Así es, existen. Vacas sagradas
que, en su concepto negativo, representan a esos futbolistas egoístas que creen
que están por encima de todo y de todos. Dioses adorados por los mortales a los
que, por cierto, el aficionado les importa un pimiento. Capaces de echar
entrenadores porque les exigen mucho o, simplemente, por puro ego. Rebeldes
idolatrados que piensan que están un peldaño por encima del club y del equipo.
Jugadores dispuestos a no esforzarse al máximo para salirse con la suya,
inventando molestias o enfermedades inexistentes para desaparecer de un
partido. Millonarios a los que sólo les importa el dinero. Un cabreo, después
de perder un encuentro, les dura el tiempo que tardan en ducharse.

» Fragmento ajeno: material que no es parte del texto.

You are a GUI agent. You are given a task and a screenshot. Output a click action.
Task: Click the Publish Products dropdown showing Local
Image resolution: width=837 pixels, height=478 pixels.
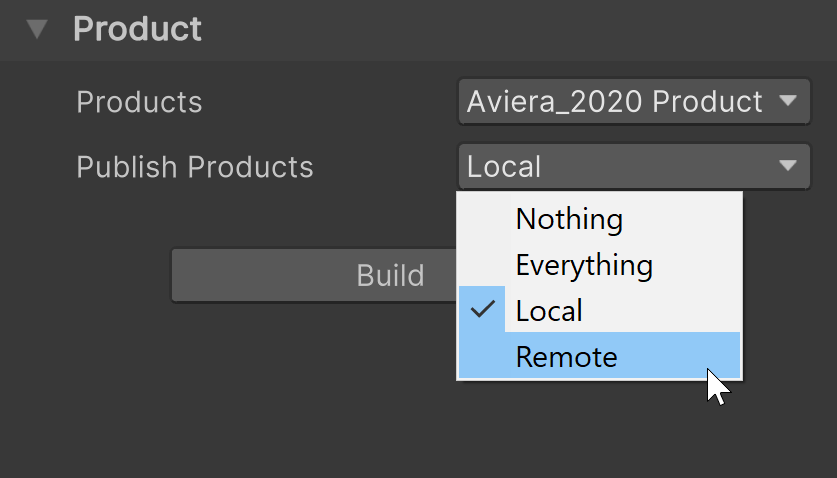(615, 166)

Sinceramente les digo que este
tipo de profesionales no miran por el seguidor igual que el aficionado lo hace
por ellos. Tras una derrota su enfado no es, ni mucho menos, el del hincha, no
valoran el esfuerzo de la gente que viaja para verlos y, mucho menos, les
importa el dinero que se gasten en sus camisetas, pantalones o botas, por no
hablar de entradas y abonos. He visto vacas sagradas salir por la puerta de
atrás para no firmar autógrafos, ordenar poner barreras para no mezclarse con
los seguidores, salir de juerga antes y después de los partidos estando
prohibido por el club, negarse, de malas maneras, a hacerse fotos con sus
admiradores e, incluso, llegar a tratar a las azafatas de vuelo como mercancía.

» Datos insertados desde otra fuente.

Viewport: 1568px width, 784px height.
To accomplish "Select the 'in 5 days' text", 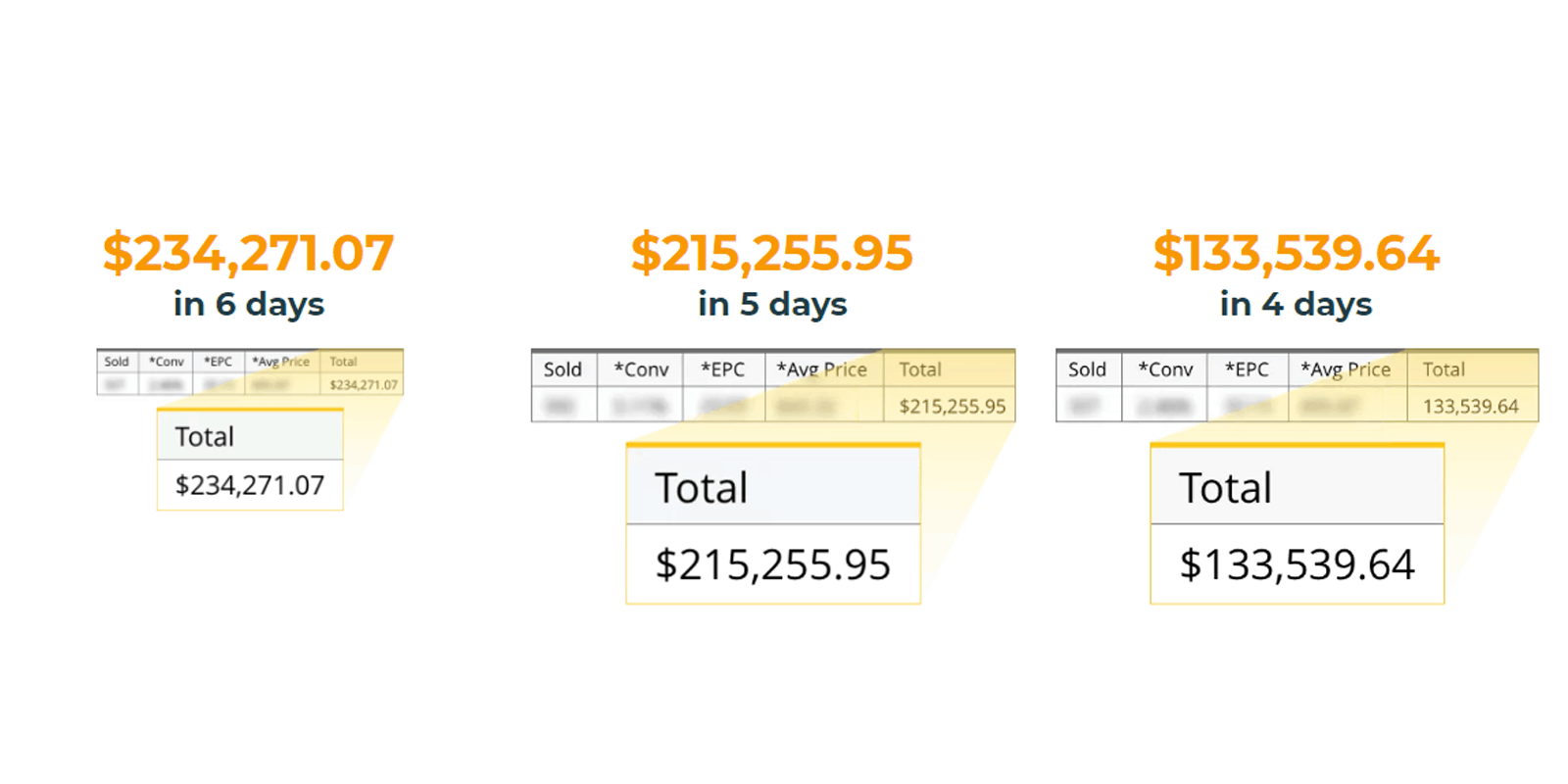I will pyautogui.click(x=772, y=304).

Plantéense, a partir de ahora, a quién adorar.
El fútbol es pasión e ilusión y
hay que vivirlo así, sobre todo disfrutándolo de forma sana e intentando extraer
los valores positivos que lleva consigo. Apoyar a un club y animarlo es
estupendo y muy recomendable, pero tengan claro que siempre debe estar por
encima de cualquier futbolista. ¡Ojo! Cuando vayan a entrar en la ganadería a
elegir res, piénsenlo primero, no sea que les salga el tiro por la culata.
Vacas hay muchas, y también muy buenas, pero tengan cuidado no vayan a topar
con las sagradas.
Si mi equipo jugaba sábado y
perdía, no salía de jarana. La indignación me llevaba a recluirme en mi
habitación y perderme una noche con mis amigos. Tal era el enfado que, incluso,
podía dormirme a las tantas dándole vueltas al por qué de la derrota. Yo, solo
y disgustado por culpa de 90 minutos.
Y 90 minutos era la duración de
“Futbol de Somni”, espacio televisivo de TV3 que me privaba de salir de marcha
la noche de los viernes y me tenía encandilado viendo partidazos de épocas
pasadas hasta altas horas de la madrugada. Tiempo después, desenmascaré quién
era la persona que lo veneraba más que yo; y no, no era uno de mis amigos.
Resulto ser… ¡mi madre! ¿Cómo me lo iba a imaginar? Tenía sentido. Ese programa
significaba que no me marchaba de casa y, por tanto, no iba a hacer falta que
estuviera toda la noche despierta esperando la vuelta del niño.